* PROBLEM TO SOLVE
Rewrite the data from the line containing "Where should I" through the end of the data, replacing "dropdown" with "drop-down menu" and changing nothing else. Leave the pictures out of your answer.

* DATASET EXCERPTS
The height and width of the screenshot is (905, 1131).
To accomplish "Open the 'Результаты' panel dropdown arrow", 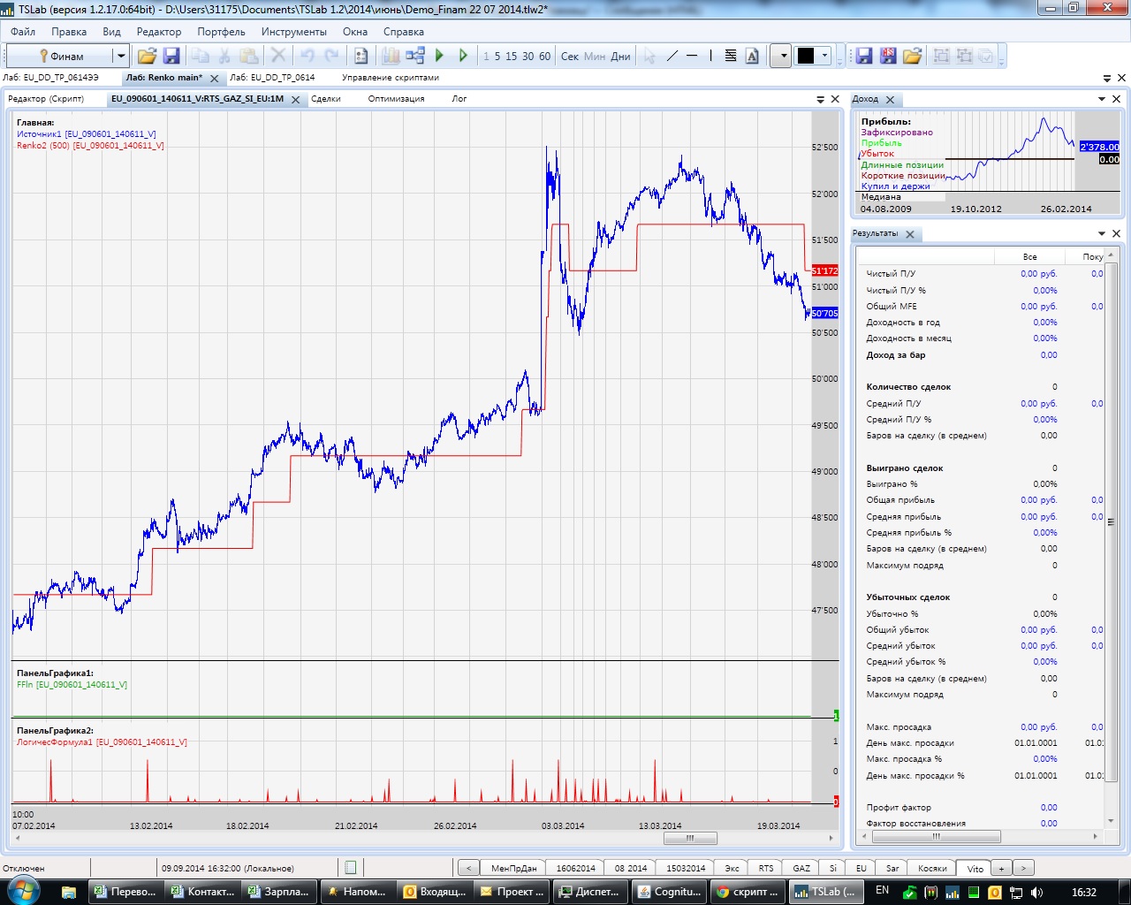I will pos(1102,233).
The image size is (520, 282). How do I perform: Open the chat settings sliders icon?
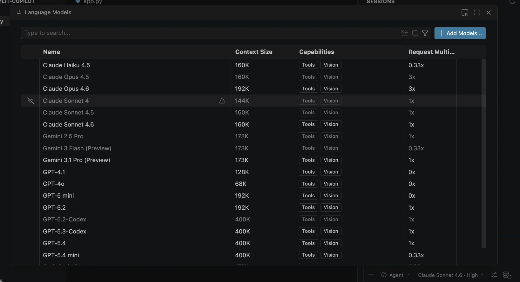(494, 275)
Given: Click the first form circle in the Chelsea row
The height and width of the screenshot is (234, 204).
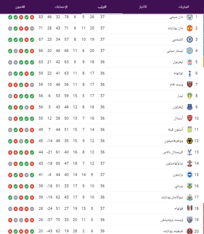Looking at the screenshot, I should coord(32,40).
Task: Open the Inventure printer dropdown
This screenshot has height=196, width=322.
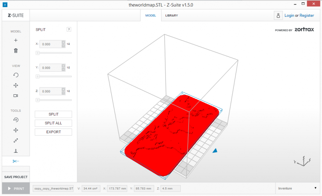Action: 297,188
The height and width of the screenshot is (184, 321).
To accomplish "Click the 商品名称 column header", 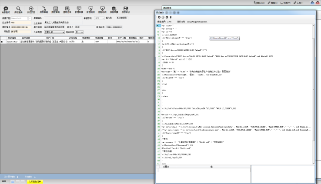I will click(x=26, y=38).
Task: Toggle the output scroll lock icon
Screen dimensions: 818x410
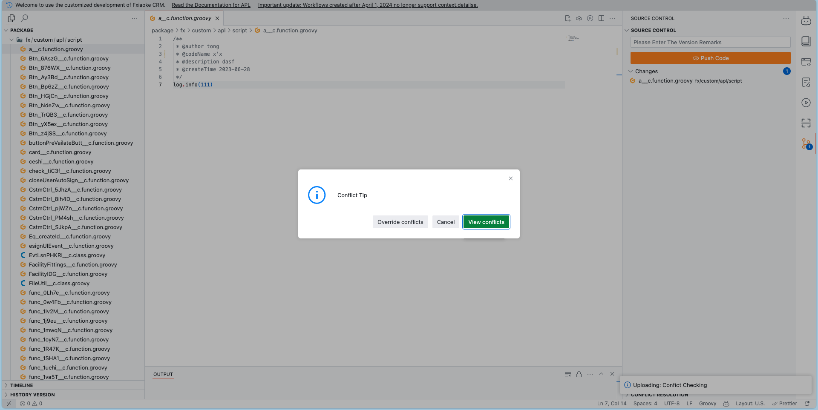Action: (579, 374)
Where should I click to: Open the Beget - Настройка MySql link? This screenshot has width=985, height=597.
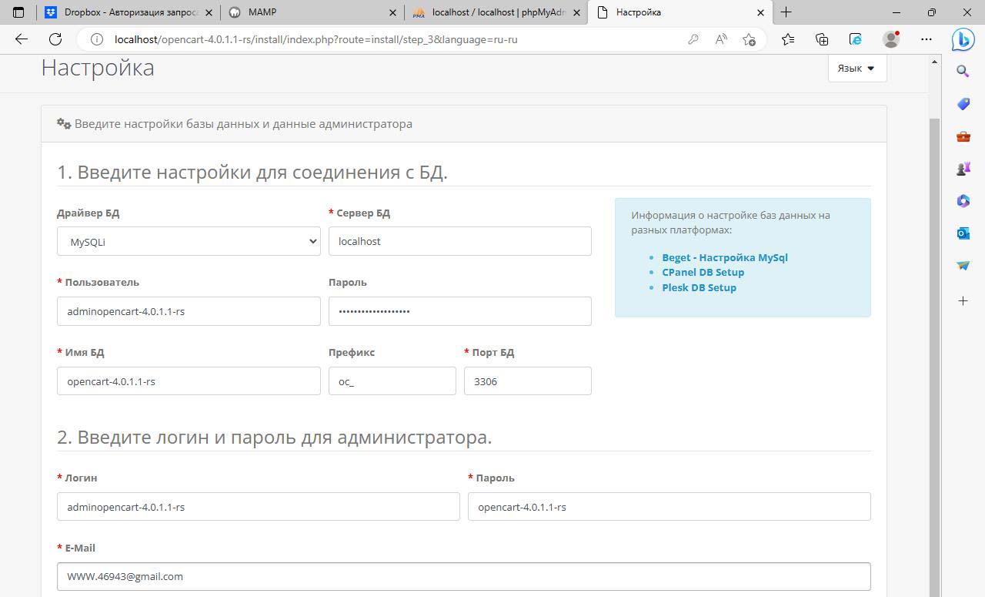tap(724, 257)
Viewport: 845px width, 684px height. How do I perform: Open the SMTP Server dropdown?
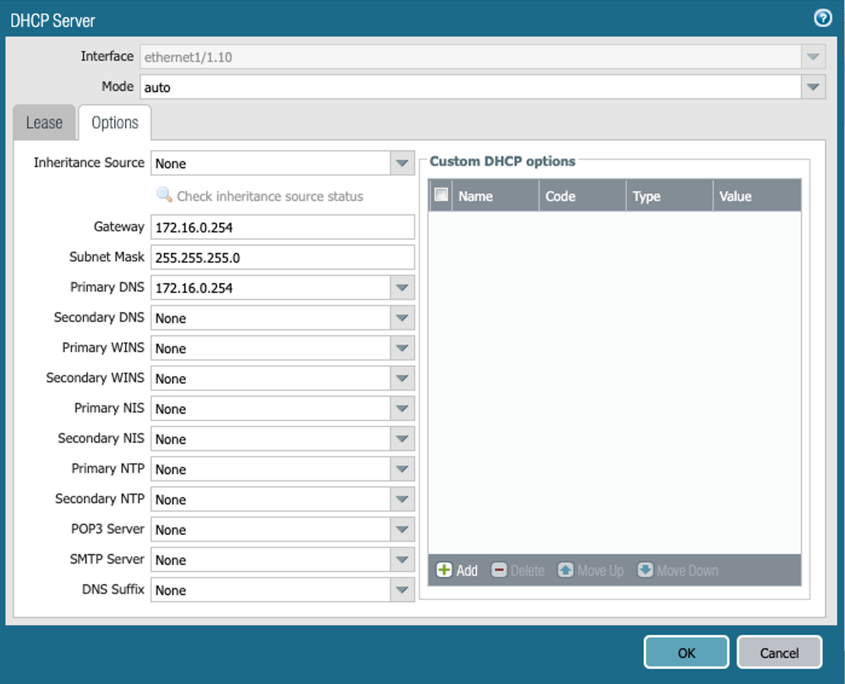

* TASK OUTPUT
Where should I click to: Open the Beget - Настройка MySql link? This screenshot has width=985, height=597.
tap(724, 257)
Viewport: 845px width, 684px height. How do I perform: Open the SMTP Server drop-down menu?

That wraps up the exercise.